Mostovoi: polémica y calidad en un jugador único
Comenzó a despuntar en el CSKA y Spartak y tras una paso aciago por el Benfica, Mostovoi volvió a sentirse jugador en Francia. El Celta lo fichó del Estrasburgo y desde su llegada, se ha convertido en todo un ídolo en Balaídos. Genio y figura el Zar, hasta en su faceta polémica.
Siempre envuelto en polémica pero con un excelente fútbol, el Zar Mostovoi acercó más al Celta a la Champions con su gol al Betis. Harían falta muchas páginas para contarlo todo de uno de los mejores futbolistas rusos de los últimos veinte años. Nació y se crió en San Petersburgo pero creció como futbolista en Moscú. Primero en las inferiores del CSKA y después en el Spartak. Llegó con 16 años, y poco después ya era pieza básica en el equipo que alcanzó las semifinales de la Copa de Europa en 1991. Luego viviría más etapas decisivas en Francia, pero antes decidió aceptar una oferta del Benfica. Gran error, porque en Portugal se ralentizó una carrera que empezaba a pintar mal. Por eso, la aparición de Jaendupeux fue decisiva. Técnico del Caen, le convenció para que llegase a Francia y se le llevó después al Estrasburgo, una vuelta a empezar maravillosa. Las peleas con Romantsev le dejaron fuera de la selección durante mucho tiempo, aunque al final, técnico y jugador firmaron la paz y Mostovoi jugó el Mundial de Japón y Corea, pero su aventura en la selección ha sido ingrata.
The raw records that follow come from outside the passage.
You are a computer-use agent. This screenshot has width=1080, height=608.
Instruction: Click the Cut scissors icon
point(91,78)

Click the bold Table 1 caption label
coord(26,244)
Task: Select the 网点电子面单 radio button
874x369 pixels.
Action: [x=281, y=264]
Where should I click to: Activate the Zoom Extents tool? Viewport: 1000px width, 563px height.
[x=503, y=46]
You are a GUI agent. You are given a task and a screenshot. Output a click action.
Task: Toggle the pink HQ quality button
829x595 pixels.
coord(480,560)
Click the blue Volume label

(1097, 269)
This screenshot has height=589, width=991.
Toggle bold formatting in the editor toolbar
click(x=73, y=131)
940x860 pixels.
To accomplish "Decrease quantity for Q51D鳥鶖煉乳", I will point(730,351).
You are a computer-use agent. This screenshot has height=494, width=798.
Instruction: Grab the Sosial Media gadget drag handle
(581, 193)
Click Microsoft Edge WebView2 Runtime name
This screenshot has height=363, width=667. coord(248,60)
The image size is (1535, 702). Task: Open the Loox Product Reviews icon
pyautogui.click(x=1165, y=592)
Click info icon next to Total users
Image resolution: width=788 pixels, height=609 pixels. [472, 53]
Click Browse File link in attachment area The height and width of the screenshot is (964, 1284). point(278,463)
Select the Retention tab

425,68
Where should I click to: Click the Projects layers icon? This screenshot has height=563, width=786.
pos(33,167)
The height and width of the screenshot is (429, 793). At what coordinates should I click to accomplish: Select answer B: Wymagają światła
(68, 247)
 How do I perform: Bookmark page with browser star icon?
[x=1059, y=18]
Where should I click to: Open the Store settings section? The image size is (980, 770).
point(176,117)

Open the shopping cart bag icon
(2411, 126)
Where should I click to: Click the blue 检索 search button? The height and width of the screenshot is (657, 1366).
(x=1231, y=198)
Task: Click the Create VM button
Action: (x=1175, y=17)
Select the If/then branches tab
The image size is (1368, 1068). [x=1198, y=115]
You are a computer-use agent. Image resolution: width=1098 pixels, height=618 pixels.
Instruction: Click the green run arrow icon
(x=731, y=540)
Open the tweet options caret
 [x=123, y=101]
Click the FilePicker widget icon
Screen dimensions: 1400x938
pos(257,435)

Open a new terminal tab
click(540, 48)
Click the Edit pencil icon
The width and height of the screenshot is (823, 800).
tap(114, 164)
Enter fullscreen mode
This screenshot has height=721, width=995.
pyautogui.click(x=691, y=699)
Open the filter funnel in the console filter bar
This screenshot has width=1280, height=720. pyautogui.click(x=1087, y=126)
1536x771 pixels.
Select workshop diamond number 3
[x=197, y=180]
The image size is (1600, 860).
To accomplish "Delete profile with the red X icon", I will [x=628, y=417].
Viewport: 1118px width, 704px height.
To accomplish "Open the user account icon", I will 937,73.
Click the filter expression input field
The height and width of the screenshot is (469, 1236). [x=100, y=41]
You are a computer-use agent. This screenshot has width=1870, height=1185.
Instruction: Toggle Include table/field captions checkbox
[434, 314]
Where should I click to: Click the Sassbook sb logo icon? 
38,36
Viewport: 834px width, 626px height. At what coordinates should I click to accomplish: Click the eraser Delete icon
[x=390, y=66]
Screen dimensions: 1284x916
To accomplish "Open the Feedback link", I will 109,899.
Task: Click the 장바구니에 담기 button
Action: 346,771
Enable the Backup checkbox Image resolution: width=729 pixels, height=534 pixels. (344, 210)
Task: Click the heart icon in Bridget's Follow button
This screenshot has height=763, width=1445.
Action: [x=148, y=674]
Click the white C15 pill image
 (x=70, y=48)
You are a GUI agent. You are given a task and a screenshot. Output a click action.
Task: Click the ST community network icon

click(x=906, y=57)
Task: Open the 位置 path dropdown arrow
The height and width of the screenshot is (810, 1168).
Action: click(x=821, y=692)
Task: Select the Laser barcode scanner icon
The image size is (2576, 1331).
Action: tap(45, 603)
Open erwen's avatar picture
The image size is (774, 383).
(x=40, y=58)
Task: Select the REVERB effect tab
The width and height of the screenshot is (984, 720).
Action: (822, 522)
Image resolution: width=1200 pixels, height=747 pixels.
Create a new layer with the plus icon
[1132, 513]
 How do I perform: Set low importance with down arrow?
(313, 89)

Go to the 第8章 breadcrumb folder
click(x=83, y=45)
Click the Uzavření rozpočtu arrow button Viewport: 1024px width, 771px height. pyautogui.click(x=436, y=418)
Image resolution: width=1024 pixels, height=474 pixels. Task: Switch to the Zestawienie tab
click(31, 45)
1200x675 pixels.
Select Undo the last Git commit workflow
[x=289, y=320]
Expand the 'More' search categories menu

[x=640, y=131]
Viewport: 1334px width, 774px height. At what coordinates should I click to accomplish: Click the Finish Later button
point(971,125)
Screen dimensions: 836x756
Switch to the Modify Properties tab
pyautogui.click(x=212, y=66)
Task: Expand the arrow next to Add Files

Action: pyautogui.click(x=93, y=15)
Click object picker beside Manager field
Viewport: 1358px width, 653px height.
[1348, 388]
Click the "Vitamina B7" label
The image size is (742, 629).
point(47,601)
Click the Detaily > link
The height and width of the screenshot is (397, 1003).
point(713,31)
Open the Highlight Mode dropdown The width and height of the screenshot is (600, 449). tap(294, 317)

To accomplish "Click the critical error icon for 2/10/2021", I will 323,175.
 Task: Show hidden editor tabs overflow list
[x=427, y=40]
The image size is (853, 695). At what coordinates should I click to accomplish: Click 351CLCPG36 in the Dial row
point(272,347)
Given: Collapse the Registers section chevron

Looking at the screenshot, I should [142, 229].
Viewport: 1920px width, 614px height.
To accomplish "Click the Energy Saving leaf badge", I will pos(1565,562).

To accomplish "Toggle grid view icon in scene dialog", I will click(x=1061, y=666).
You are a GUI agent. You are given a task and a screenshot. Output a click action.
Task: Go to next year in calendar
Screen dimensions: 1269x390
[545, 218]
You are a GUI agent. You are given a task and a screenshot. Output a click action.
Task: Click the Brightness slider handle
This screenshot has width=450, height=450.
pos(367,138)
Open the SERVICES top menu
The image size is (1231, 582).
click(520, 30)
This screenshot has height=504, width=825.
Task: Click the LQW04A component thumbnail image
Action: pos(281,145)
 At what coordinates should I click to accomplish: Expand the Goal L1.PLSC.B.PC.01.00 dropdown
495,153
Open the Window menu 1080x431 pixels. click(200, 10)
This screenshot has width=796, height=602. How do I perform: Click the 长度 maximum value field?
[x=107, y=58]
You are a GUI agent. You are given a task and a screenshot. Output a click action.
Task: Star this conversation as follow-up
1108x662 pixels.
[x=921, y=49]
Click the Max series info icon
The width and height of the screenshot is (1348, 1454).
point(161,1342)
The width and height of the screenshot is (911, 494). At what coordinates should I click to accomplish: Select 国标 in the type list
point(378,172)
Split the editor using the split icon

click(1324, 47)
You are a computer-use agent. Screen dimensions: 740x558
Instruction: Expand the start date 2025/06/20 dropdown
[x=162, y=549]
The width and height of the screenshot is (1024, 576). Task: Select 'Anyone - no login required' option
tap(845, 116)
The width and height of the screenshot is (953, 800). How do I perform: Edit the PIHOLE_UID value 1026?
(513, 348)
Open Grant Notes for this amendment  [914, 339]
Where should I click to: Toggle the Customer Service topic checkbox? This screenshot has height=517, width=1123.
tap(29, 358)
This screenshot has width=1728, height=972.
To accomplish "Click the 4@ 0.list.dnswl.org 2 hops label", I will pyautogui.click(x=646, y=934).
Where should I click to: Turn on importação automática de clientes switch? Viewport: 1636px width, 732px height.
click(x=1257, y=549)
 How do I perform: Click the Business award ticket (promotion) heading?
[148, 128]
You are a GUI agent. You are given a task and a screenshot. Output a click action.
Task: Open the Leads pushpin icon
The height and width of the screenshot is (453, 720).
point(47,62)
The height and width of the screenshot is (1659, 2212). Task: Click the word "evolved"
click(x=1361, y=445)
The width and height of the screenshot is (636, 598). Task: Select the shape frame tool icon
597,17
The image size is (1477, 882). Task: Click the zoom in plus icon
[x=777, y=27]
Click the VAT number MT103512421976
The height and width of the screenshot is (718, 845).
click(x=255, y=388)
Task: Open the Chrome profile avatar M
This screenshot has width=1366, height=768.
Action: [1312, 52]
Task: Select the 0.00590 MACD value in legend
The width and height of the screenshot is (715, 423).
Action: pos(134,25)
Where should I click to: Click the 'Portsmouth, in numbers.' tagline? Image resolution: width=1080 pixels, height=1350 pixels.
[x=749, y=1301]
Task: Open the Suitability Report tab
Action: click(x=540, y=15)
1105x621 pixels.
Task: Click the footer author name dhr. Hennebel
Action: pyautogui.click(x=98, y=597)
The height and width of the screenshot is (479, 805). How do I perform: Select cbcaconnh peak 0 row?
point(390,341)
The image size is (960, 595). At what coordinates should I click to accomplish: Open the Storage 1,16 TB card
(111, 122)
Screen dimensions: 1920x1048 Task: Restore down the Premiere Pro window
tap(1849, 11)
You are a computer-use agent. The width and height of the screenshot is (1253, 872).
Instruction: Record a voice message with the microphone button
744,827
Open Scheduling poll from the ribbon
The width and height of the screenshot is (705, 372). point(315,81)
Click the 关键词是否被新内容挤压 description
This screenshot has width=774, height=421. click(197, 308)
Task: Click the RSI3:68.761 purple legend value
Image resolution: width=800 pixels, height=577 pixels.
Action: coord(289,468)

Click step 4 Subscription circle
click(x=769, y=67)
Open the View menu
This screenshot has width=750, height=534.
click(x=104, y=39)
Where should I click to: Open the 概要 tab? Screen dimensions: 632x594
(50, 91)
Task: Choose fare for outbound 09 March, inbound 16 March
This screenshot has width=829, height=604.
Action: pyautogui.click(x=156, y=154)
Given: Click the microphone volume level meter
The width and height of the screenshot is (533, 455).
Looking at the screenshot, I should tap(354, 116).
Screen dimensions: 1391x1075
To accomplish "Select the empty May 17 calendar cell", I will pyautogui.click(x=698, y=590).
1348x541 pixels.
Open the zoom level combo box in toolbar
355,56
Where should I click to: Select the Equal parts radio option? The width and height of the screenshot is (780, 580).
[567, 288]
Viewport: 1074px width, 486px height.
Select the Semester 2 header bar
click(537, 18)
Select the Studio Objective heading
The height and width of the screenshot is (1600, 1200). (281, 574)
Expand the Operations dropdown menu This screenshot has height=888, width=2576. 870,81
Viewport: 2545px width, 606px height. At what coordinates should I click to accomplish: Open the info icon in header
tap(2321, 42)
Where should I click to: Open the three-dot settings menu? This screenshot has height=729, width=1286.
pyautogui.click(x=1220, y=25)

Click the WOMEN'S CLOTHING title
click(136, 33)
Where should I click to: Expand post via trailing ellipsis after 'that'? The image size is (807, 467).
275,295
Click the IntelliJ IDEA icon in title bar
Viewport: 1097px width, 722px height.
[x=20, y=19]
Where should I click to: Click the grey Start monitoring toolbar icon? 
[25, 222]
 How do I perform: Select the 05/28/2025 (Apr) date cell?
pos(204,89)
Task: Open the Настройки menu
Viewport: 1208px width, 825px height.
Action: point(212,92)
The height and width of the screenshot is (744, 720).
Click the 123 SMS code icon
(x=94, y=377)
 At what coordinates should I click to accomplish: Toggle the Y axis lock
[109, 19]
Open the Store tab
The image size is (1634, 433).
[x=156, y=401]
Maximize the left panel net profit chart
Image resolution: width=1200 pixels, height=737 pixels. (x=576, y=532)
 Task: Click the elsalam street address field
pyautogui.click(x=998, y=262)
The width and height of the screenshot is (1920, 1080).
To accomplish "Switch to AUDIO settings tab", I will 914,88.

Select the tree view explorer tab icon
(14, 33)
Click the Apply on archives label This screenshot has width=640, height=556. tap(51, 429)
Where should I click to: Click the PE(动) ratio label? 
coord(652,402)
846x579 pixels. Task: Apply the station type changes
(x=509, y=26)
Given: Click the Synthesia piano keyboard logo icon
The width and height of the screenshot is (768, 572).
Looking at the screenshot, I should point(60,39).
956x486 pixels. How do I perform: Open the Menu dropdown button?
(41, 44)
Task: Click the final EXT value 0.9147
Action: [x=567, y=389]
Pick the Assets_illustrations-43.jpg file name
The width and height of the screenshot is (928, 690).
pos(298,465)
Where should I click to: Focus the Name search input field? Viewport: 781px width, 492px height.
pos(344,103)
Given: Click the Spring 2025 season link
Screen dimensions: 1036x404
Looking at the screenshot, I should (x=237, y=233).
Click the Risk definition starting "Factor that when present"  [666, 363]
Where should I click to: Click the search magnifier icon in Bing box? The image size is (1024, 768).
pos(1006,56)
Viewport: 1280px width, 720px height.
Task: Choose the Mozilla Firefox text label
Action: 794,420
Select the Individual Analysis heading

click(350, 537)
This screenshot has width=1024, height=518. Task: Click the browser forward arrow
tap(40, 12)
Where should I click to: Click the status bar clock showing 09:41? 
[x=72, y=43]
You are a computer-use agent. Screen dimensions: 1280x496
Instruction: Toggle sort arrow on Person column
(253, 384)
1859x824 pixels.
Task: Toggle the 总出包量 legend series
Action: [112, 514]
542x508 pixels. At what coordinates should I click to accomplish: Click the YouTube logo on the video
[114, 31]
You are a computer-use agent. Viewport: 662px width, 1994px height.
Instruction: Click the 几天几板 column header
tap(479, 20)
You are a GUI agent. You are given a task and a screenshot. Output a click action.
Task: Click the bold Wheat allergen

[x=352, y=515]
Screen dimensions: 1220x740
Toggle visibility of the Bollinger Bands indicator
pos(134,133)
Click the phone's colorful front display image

En cuanto el Celta le vio en el Estrasburgo lo tuvo claro, y viste de celeste desde 1996. Nunca dejó de lado su faceta polémica, como en aquellas declaraciones en France Football el 16 de marzo de 1999 en las que arremetía contra el arbitraje español. "He jugado en Portugal y Francia y nunca vi nada igual. El cuerpo arbitral español da pruebas de favoritismo hacia Real Madrid y Barcelona. Para que un equipo como el Celta sea campeón hay que jugar tres veces mejor que el Barca". El gran Zar Mostovoi, único, incomparable y todo un ídolo en Balaídos.